▸ Goal of the exercise: Omit all images, then repeat exactly the lines below from the one containing "You are a GUI" through the one containing "This screenshot has height=578, width=1014.", both ends included.

▸ Entries supplied:

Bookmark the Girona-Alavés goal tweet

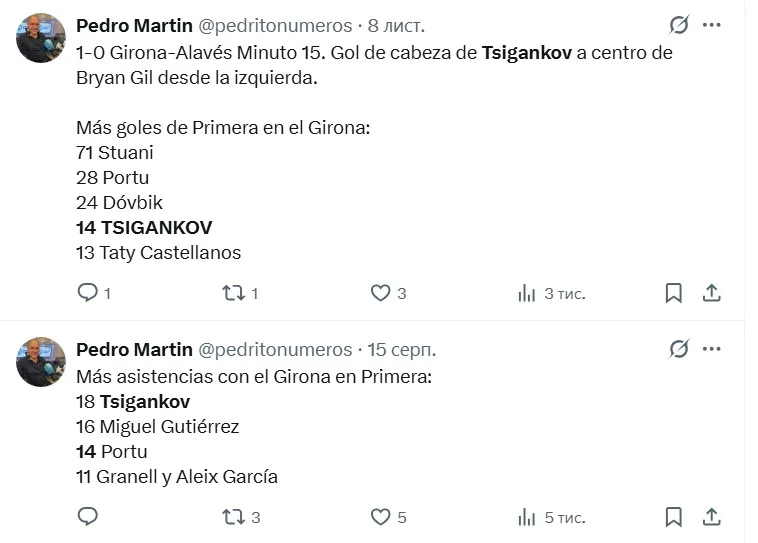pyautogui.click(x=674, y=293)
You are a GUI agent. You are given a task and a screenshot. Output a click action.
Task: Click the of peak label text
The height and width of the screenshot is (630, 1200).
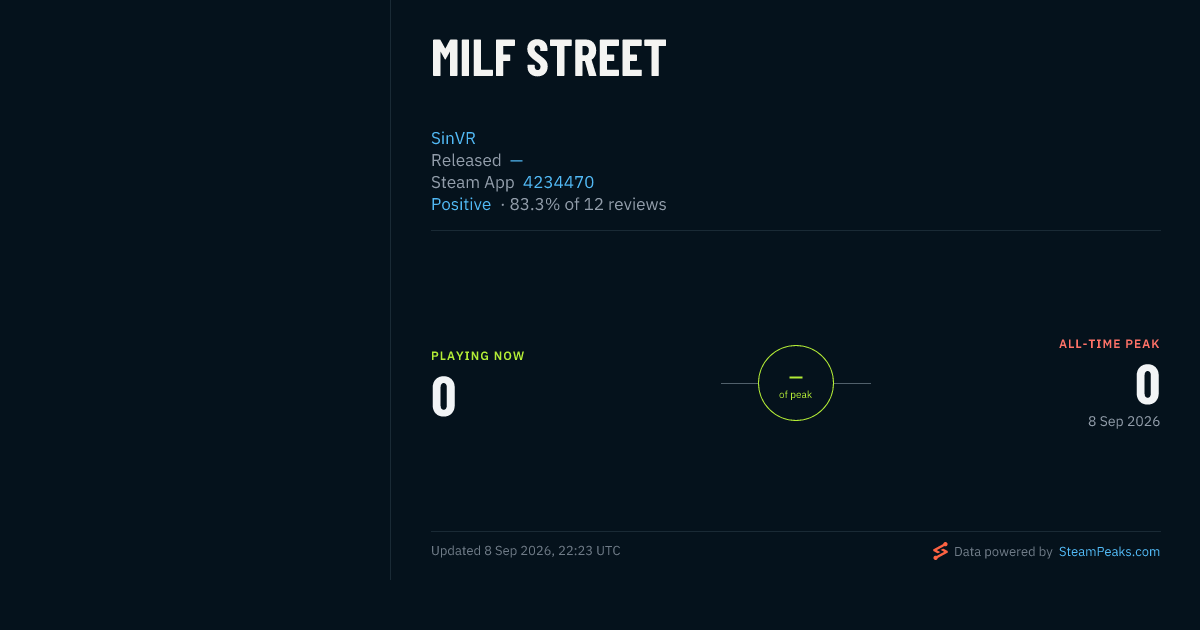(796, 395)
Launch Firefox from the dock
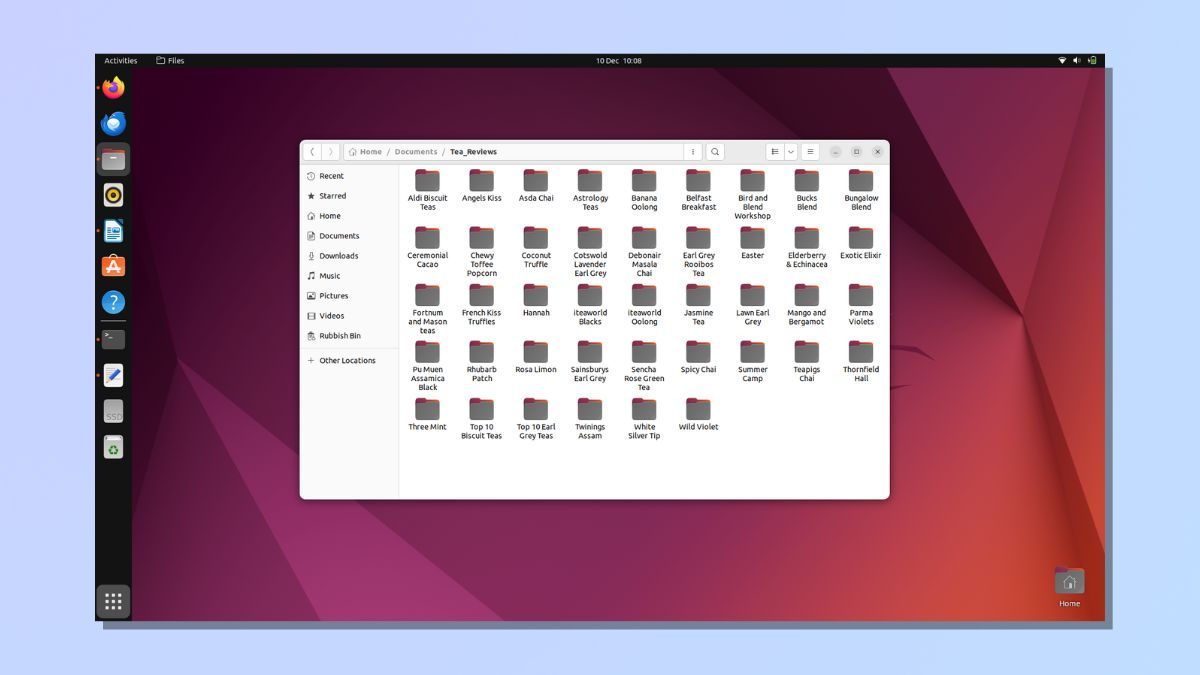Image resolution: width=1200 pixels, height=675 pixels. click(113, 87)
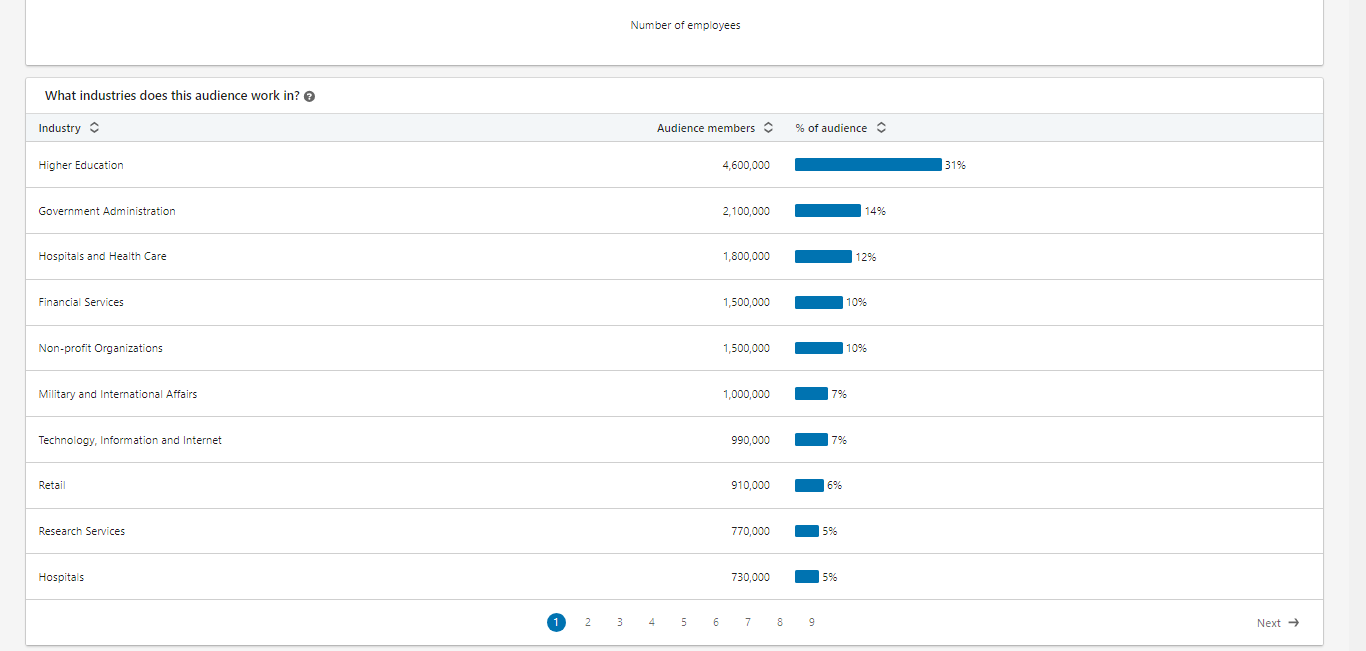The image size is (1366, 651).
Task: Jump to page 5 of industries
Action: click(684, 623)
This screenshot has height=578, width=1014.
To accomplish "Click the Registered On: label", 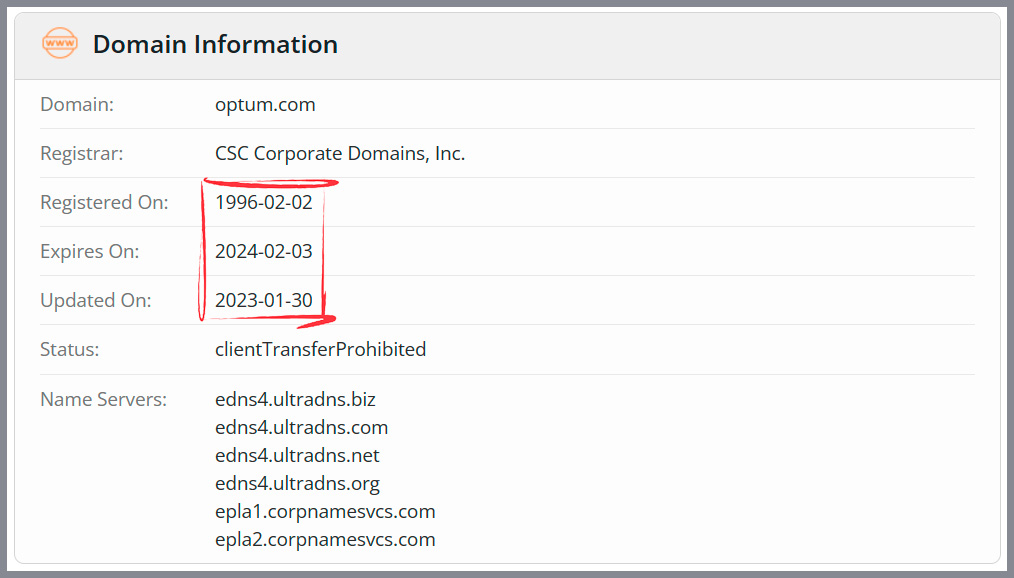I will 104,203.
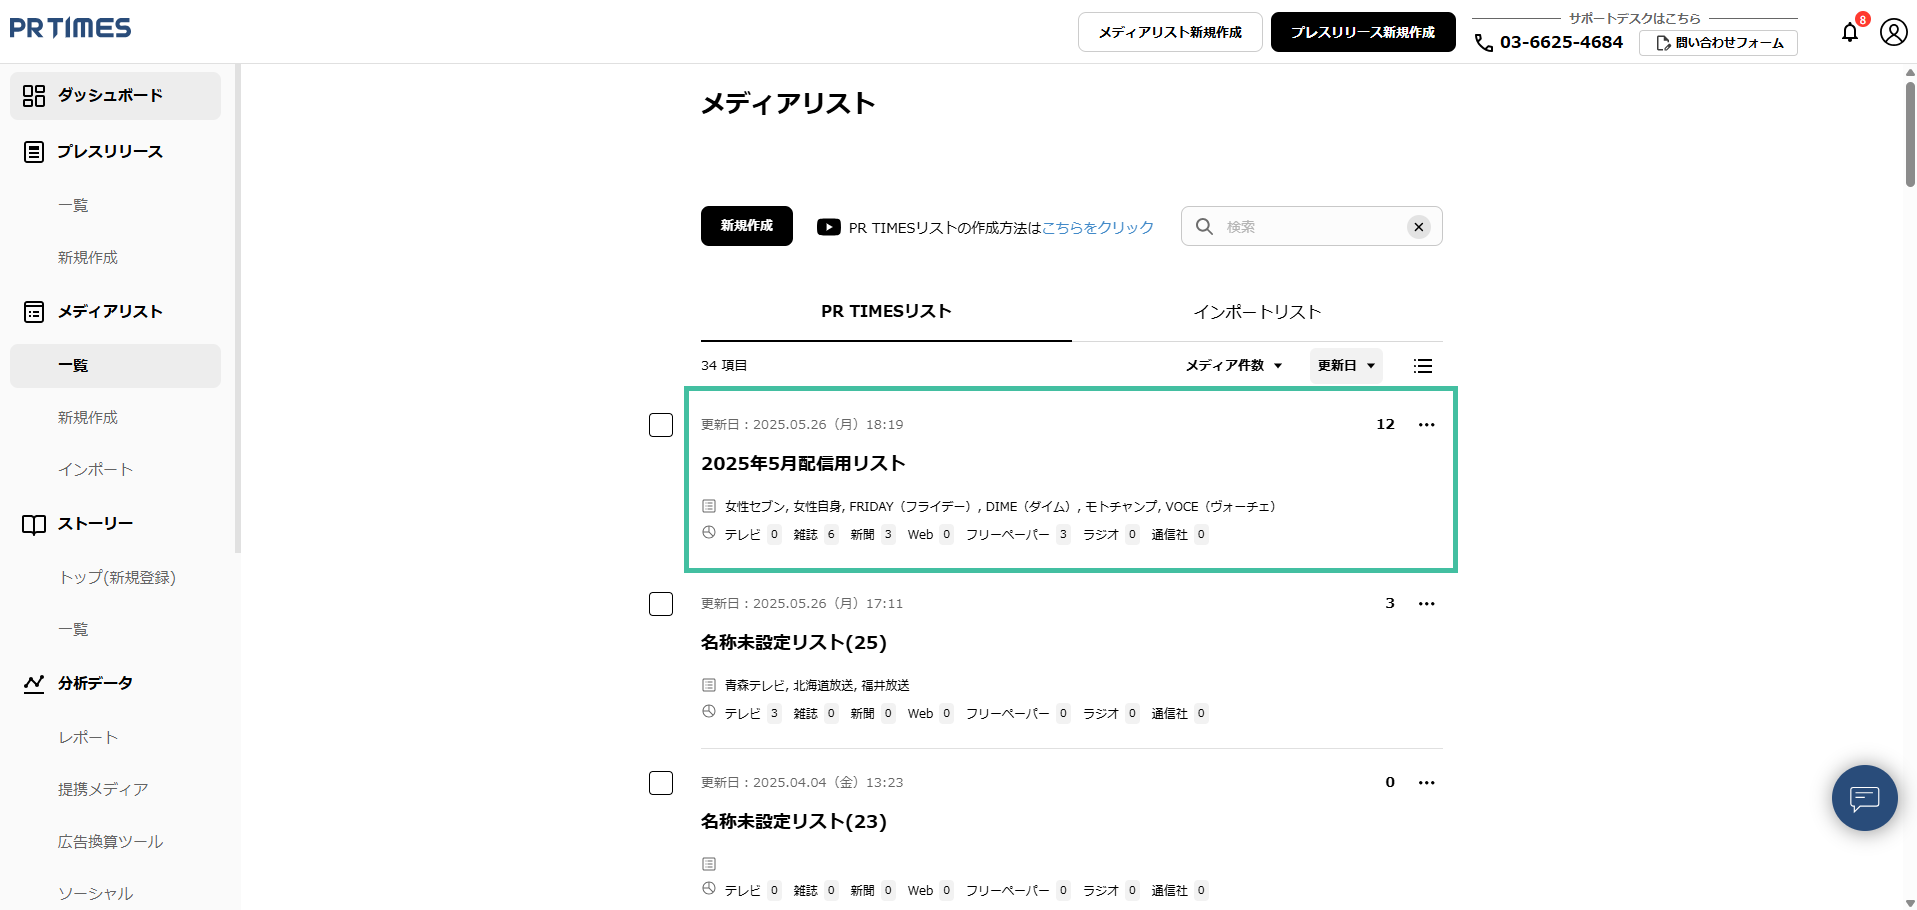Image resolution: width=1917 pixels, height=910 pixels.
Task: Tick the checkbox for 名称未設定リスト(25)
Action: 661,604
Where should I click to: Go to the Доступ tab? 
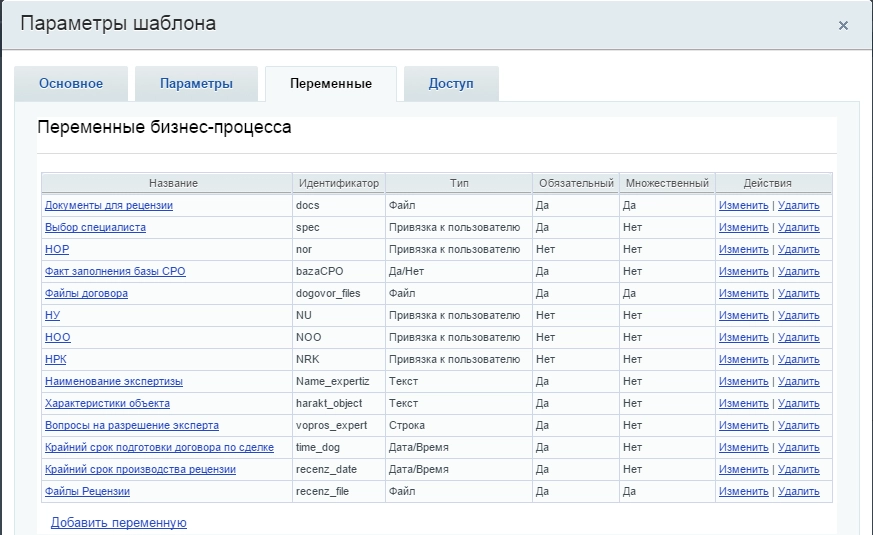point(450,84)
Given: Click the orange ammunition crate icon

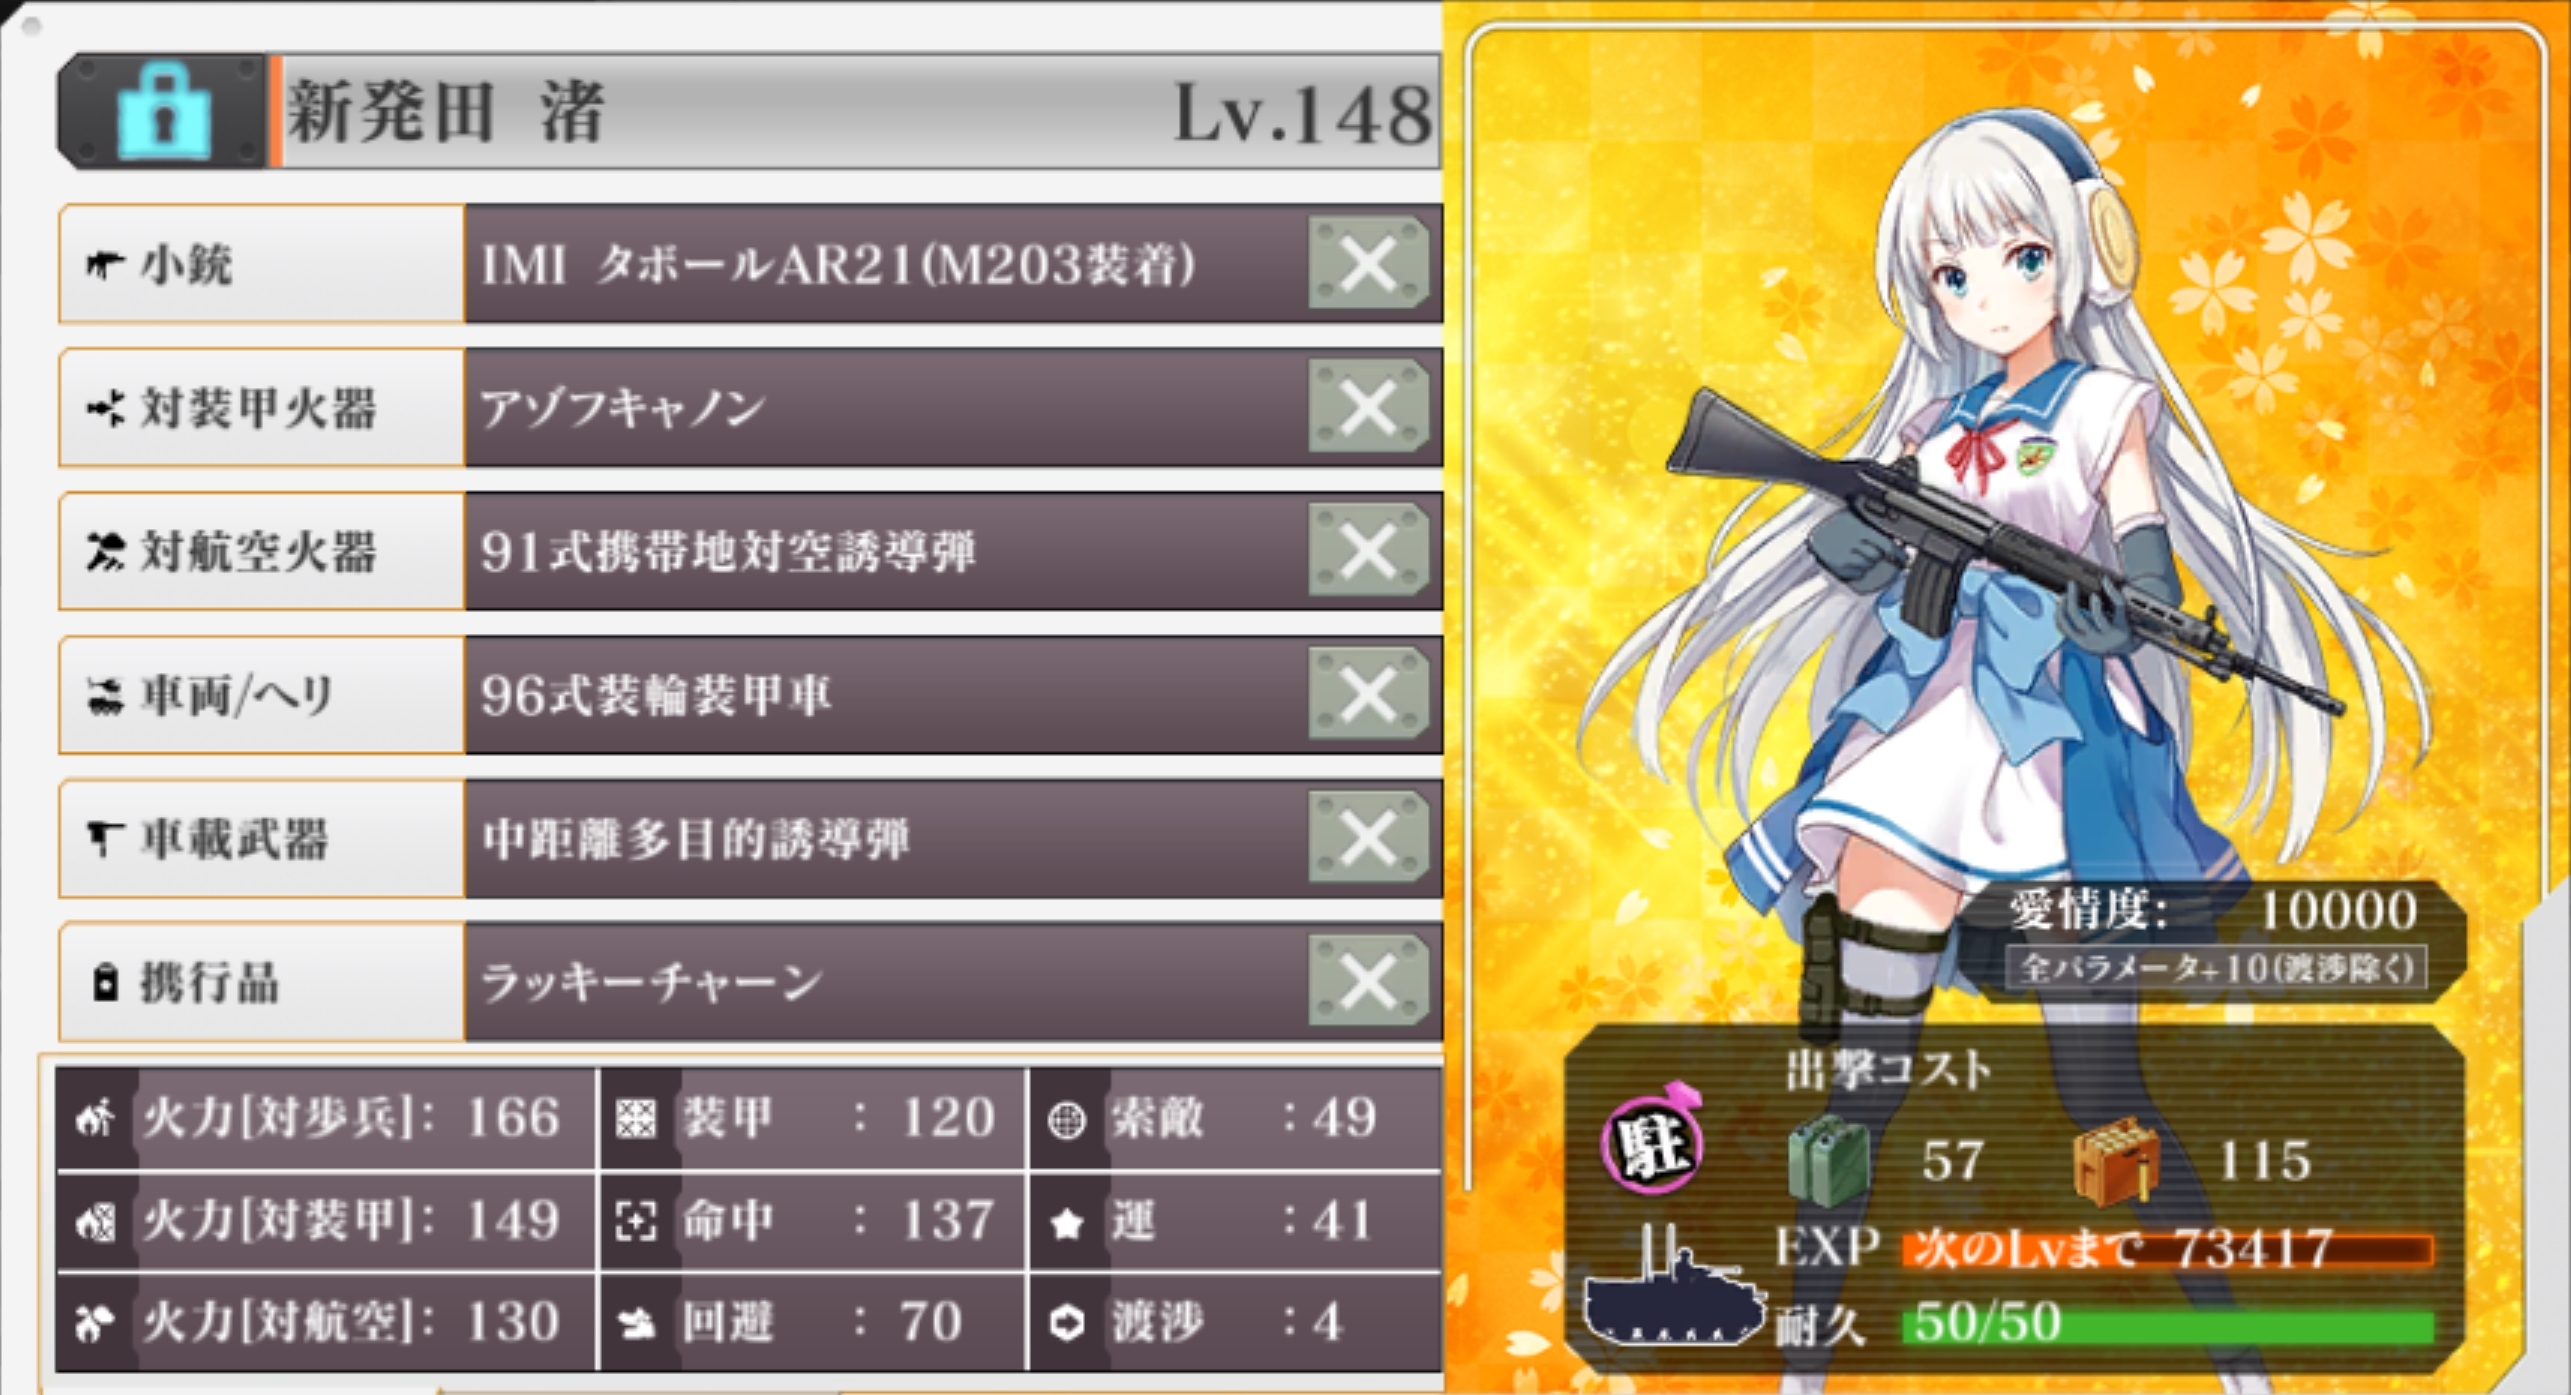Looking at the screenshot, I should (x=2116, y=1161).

▸ Expected answer:
You are a GUI agent. You are given a task and a screenshot. Output a click action.
Task: Click the of peak label text
The height and width of the screenshot is (630, 1200).
(796, 395)
Launch Firefox from the dock
Image resolution: width=1200 pixels, height=675 pixels. click(113, 87)
The image size is (1366, 651).
Task: Jump to page 5 of industries
Action: click(684, 623)
This screenshot has height=578, width=1014.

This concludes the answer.